Today I released a new funky, not too serious, xrnx tool for Renoise called “Grande Utopia Analyzer”. It’s an audio signal analyzer which simulates the famous Focal Grande Utopia EM Hifi speakers:
The analyzer listens to the left and right audio channels on the master track, and moves the various speaker cones incl. tweeter according to the audio stream’s frequency content. While it’s primarily a fun tool, the analyzer should display the frequency content correctly (approximatively): Sub from 20…80Hz, bass from 80…220Hz, mids from 220…2200Hz, tweeter from 2200…18200Hz.
If one clicks on Dirk Nowitzki, a little fact sheet is shown. Check it out.
Since the Renoise scripting API actually doesn’t support videos or animated gifs, the biggest problem was to implement the various animations. But I think I’ve found a nice solution which isn’t too hard on the CPU.
Also, it was necessary to insert various signal followers onto the master track: each speaker segment needs a dedicated signal follower - this is unfortunately quite a big dsp chain.
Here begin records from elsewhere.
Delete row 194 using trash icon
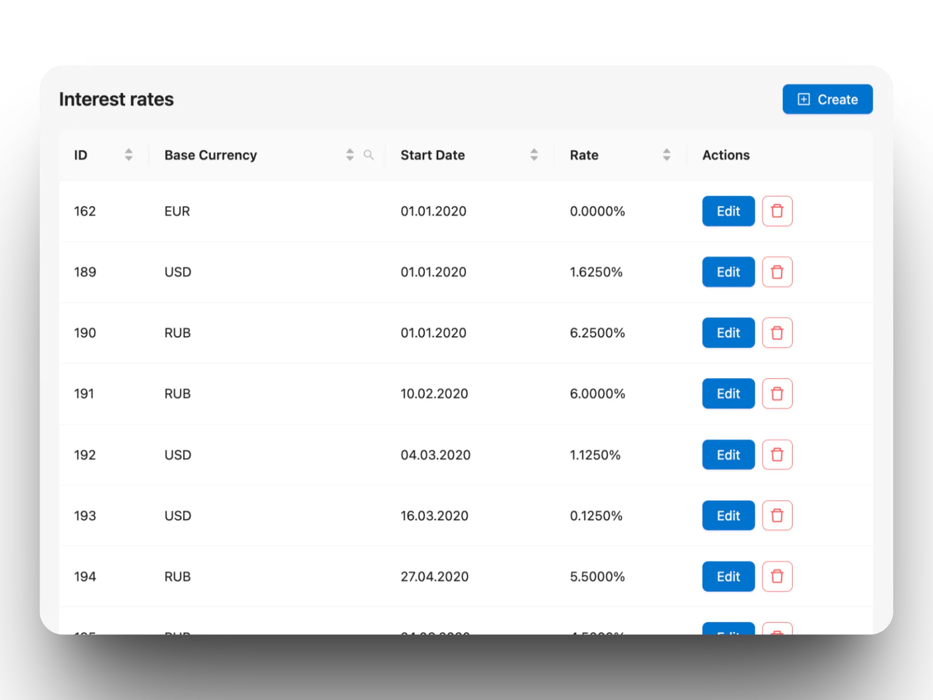933x700 pixels. 777,576
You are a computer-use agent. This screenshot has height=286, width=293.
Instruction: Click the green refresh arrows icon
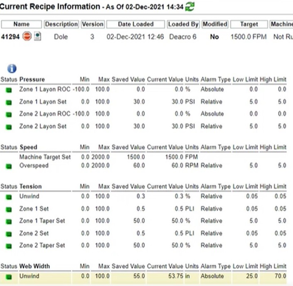coord(190,6)
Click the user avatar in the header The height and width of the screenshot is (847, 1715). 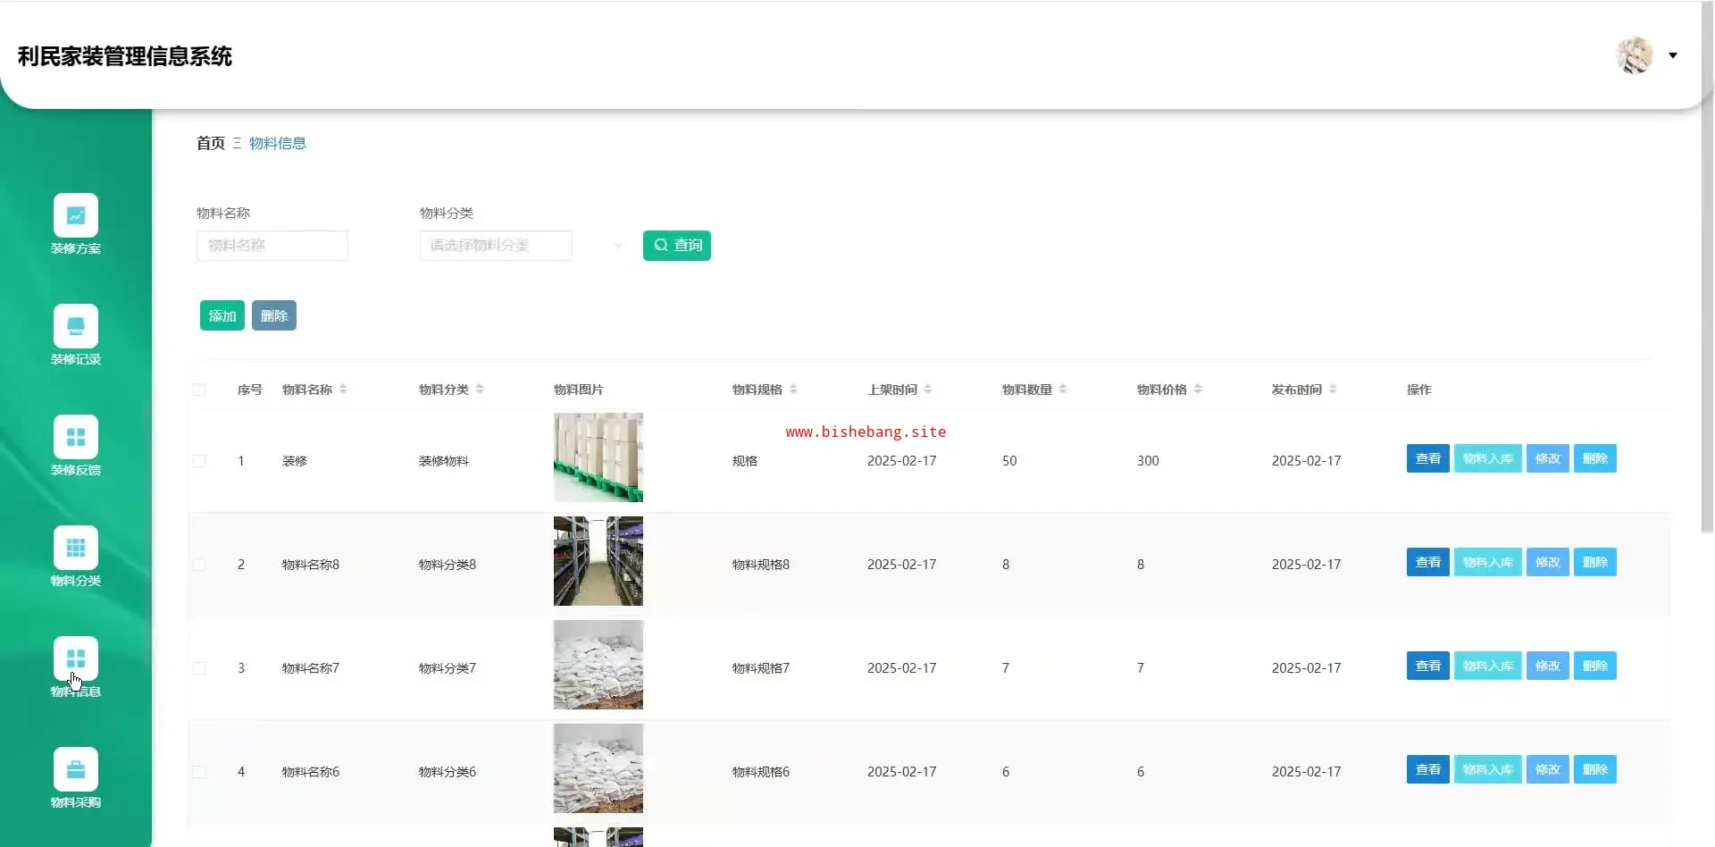1635,55
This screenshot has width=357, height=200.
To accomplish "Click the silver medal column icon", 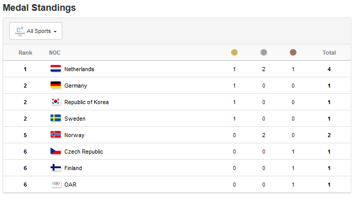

Actually I wanted to encapsulate this chain into a doofer device, but the scripting API doesn’t support scripting of doofers - argh !
Further, the analyzer can be persistently enabled / disabled via tools menu and hotkeys:
IMPORTANT HINT: works also for Renoise 3.0.0, but only in mono mode, because of a bug in the signal follower device. I discovered this bug during the development of this tool, and it was fixed in latest Renoise 3.0.1 release.